Their argument mostly disproves their claim. I agree that security is much more than eliminating software exploits, but at least 3 of their "top" 5 examples ARE software exploits (because of either a fault in the implementation or in its spec).
1. abuse of weak domain user passwords -- used in 66% of Praetorian pen testers' successful attacks
The software should prevent bad passwords by default, but for the sake of argument I'll grant them that one.
2. broadcast name resolution poisoning (like WPAD) -- 64%
That's a software exploit. If your protocol is vulnerable to poisoning, your protocol has a problem.
3. local admin password attacks (pass-the-hash attacks) -- 61%
Software exploit. Hashes are supposed to *not* be equivalent to the password they were derived from. This is a well-known software exploit.
4. attacks on cleartext passwords in memory (like those using Mimikatz) -- 59%
If an untrusted program can see cleartext passwords in memory, there's a software exploit, they're not supposed to do that.

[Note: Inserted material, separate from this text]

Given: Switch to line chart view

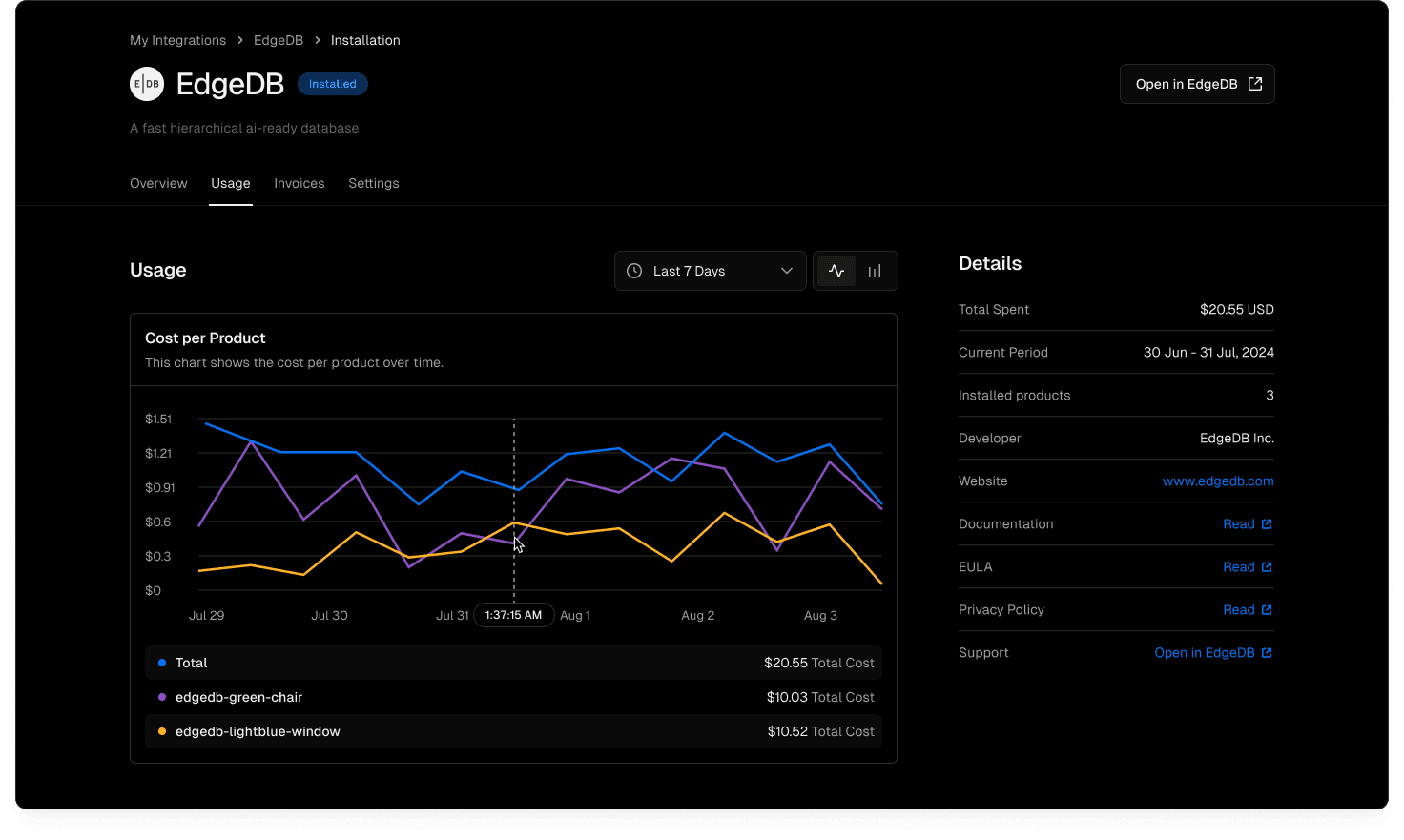Looking at the screenshot, I should pyautogui.click(x=836, y=271).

5. insufficient network segmentation -- 52%
Okay, that's not a software exploit.
So #5 is not a software exploit, #1 is arguably not a software exploit (though it suggests a software problem), and the rest (#2, #3, #4) are software exploits (there's a software vulnerability in the protocol or its implementation). I would agree with them that security is much more than software, but software has an important role to play. The *REASON* that #2, #3, and #4 are problems is because people weren't paying enough attention to security.